The court held that the NCRTC is a specialized government entity with significant experience in executing intricate infrastructure projects.
The residents of Siddhartha Extension had raised concerns over the alteration of the proposed route plan from option 1 to option 3, deeming it arbitrary and potentially detrimental to their lives and well-being. However, the court found that the decision to switch routes was well-founded and rooted in technical viability, cost-efficiency, and societal benefits.
The PIL was presented before a Bench comprising Chief Justice Satish Chandra Sharma and Justice Sanjeev Narula. Senior Advocate Kirti Uppal represented the Petitioners, while Standing Counsel Rajesh Katyal appeared for the Respondents.
The Sidhartha Extension Pocket C Residents Welfare Association (Sidhartha Association) initiated the PIL, raising concerns about the development of the Delhi-Meerut Regional Rapid Transport System (RRTS). This semi-high-speed rail corridor aims to enhance connectivity between Delhi, Ghaziabad, and Meerut.
The Petitioners argued that the decision to switch from the original route plan, Option 1, to an alternative route, Option 3, appeared to lack proper justification and was arbitrary. They believed this change could adversely affect the quality of life and well-being of Siddhartha Extension residents.

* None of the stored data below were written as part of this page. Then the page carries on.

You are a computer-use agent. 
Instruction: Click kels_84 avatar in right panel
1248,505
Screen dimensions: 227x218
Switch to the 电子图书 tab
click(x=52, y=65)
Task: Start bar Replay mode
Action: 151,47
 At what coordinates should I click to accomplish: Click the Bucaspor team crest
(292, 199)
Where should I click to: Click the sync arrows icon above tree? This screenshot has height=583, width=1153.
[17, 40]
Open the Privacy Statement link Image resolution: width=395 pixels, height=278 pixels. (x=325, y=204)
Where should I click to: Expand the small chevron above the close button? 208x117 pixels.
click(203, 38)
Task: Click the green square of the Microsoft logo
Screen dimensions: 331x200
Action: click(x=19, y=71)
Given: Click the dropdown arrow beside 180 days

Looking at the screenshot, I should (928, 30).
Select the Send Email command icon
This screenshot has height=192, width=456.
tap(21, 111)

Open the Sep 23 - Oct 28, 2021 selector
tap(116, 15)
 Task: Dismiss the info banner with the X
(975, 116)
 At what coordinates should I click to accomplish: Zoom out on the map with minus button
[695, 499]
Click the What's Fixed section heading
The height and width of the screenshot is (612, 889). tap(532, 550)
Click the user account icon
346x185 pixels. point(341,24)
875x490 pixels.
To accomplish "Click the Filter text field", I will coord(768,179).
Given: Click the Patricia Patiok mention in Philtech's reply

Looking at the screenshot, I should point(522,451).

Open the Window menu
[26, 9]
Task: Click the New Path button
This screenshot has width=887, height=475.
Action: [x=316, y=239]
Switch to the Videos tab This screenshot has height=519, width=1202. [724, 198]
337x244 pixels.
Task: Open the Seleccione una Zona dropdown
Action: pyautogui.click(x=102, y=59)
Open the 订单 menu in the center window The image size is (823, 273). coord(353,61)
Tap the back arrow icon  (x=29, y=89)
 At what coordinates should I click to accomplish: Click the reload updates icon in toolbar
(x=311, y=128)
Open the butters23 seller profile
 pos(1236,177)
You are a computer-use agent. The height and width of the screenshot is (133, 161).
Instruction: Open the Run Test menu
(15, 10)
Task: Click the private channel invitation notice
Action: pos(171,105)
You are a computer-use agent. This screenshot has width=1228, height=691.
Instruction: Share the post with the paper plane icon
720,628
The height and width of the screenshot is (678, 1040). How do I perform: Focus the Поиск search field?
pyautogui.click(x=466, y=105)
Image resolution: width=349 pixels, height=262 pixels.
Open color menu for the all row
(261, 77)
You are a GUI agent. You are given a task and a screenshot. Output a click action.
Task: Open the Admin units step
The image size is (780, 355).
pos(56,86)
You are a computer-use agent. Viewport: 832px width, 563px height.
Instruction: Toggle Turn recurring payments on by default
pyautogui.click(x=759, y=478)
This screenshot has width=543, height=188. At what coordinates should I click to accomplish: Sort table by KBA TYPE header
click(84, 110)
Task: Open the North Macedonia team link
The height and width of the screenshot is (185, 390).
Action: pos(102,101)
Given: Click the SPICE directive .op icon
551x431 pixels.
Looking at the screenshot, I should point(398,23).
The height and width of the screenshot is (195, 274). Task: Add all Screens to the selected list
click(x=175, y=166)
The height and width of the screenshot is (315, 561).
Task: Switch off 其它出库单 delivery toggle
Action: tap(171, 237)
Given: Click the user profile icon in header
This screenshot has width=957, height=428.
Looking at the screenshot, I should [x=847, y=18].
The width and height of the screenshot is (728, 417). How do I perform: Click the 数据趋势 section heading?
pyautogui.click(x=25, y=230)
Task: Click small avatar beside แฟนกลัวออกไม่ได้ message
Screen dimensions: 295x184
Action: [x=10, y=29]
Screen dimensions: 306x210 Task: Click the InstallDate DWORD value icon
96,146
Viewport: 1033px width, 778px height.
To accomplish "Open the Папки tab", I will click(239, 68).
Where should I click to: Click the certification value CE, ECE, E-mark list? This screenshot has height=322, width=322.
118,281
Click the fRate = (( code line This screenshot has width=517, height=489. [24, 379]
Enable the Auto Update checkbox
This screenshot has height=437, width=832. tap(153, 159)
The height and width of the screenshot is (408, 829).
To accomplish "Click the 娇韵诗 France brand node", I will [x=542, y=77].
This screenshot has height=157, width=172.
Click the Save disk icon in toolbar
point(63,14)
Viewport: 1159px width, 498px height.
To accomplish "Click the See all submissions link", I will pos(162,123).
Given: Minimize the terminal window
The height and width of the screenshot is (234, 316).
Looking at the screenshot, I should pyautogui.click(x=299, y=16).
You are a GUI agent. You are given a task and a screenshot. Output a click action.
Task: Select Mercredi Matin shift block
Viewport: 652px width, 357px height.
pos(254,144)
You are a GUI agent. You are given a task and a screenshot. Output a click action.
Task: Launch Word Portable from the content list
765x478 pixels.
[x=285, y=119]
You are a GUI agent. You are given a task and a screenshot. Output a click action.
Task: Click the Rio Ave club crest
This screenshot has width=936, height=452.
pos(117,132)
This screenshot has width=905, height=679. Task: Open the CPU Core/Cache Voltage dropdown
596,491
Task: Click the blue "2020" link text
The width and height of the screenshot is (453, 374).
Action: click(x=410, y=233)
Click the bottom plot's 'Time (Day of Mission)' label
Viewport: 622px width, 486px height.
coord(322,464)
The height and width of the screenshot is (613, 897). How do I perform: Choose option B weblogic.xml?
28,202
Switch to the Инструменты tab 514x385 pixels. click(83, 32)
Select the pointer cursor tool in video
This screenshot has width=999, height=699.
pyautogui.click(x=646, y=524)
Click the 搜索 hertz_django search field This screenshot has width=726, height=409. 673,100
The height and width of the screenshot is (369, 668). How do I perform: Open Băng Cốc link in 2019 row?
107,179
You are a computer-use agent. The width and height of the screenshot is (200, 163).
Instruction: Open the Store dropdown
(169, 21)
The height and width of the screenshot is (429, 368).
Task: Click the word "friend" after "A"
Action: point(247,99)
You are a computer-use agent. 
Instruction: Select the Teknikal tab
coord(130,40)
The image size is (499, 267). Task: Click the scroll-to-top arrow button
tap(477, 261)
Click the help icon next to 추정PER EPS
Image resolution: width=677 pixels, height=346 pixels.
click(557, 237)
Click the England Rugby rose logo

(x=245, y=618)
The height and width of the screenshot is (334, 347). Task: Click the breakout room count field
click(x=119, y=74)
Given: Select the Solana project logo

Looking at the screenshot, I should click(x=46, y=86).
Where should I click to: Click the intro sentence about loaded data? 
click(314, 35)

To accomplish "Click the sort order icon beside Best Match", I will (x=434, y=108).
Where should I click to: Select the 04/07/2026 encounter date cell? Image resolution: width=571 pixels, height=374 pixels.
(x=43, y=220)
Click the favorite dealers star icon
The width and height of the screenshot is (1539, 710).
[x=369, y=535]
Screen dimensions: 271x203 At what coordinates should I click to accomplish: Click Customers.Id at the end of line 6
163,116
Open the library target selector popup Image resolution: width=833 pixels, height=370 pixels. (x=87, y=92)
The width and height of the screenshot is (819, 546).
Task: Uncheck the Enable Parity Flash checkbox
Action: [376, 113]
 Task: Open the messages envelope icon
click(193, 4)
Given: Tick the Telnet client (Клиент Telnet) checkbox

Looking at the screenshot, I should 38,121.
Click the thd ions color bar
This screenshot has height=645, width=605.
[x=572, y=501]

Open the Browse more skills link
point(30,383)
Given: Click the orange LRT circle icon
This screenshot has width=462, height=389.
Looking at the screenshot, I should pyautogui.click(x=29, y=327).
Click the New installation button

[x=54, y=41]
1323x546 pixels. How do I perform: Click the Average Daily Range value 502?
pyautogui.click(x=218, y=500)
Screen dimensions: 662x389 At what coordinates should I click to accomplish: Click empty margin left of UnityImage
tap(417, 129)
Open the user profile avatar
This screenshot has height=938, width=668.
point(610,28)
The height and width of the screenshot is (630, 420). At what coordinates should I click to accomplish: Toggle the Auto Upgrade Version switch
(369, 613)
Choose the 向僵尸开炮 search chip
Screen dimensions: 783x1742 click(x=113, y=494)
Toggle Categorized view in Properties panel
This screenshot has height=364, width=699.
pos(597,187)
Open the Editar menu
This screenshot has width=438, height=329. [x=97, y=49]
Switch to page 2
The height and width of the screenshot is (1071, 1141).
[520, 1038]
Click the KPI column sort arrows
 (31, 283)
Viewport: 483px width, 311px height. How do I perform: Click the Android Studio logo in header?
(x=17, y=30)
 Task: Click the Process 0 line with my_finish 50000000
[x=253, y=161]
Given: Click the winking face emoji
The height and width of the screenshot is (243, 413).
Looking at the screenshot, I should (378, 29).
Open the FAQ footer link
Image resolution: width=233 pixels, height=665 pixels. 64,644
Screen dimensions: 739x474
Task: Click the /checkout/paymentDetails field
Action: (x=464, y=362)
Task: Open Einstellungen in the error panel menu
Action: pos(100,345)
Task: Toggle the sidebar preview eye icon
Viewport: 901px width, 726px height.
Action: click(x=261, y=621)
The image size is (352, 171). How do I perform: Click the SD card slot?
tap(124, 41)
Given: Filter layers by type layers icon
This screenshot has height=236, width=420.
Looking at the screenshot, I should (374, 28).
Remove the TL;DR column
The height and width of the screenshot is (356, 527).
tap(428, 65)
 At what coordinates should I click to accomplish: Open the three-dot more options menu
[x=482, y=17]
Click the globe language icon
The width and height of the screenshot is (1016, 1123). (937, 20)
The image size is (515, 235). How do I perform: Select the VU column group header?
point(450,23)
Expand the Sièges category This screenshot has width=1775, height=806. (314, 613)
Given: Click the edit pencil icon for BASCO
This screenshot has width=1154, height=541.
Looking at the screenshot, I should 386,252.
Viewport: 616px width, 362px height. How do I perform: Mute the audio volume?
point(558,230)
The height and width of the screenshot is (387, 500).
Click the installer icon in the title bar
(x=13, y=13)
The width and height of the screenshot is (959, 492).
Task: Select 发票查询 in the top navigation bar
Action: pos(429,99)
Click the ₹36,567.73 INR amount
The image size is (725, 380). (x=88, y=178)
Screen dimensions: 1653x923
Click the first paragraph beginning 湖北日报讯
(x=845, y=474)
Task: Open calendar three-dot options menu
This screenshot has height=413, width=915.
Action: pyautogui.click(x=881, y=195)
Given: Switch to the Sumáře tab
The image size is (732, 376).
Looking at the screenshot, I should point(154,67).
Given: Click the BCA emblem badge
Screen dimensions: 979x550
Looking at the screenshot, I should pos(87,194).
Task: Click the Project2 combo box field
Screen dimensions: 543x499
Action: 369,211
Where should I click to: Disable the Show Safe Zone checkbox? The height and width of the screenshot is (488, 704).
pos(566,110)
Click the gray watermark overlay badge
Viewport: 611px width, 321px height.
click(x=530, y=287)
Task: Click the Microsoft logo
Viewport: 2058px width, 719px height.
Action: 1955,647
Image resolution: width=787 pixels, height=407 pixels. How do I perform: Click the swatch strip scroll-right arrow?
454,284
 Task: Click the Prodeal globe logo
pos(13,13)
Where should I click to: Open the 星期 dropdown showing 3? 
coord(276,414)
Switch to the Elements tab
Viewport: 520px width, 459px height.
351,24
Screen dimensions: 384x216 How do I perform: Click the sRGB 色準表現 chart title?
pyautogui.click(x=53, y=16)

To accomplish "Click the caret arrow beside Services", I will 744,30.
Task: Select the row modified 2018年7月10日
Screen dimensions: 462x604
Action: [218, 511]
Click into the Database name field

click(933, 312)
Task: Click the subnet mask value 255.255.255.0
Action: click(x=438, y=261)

The court noted that the government had evaluated various options for the RRTS viaduct alignment, resulting in three potential choices. Option 1 bypassed Pocket C of Siddhartha Extension, Option 2 ran through it, affecting 24 flats, while Option 3 traversed the Siddharth Extension colony, impacting only 8 flats. Expert evaluations favored Option 3 due to its minimal impact on residences, cost-effectiveness, and feasibility.
The court highlighted that the pillars for Option 3 were carefully positioned to avoid disruptions to roadways, parking areas, and accessible spaces. This option was technically viable and economically sound.
Additionally, the Bench emphasized that when weighing individual property rights against the greater good of the public, the latter should take precedence. Public interest, including reduced air pollution, alleviated traffic congestion, and improved transportation, played a vital role in this decision.
The court acknowledged that the NCRTC had devised a comprehensive construction approach to ensure speed and safety, allocating additional resources within the society’s boundaries. These measures demonstrated a proactive strategy to safeguard the public from construction-related hazards while balancing infrastructure development with residents’ well-being and concerns.
Case Title: Sidhartha Extension Pocket C Residents Welfare Association & Anr. v Union Of India & Ors.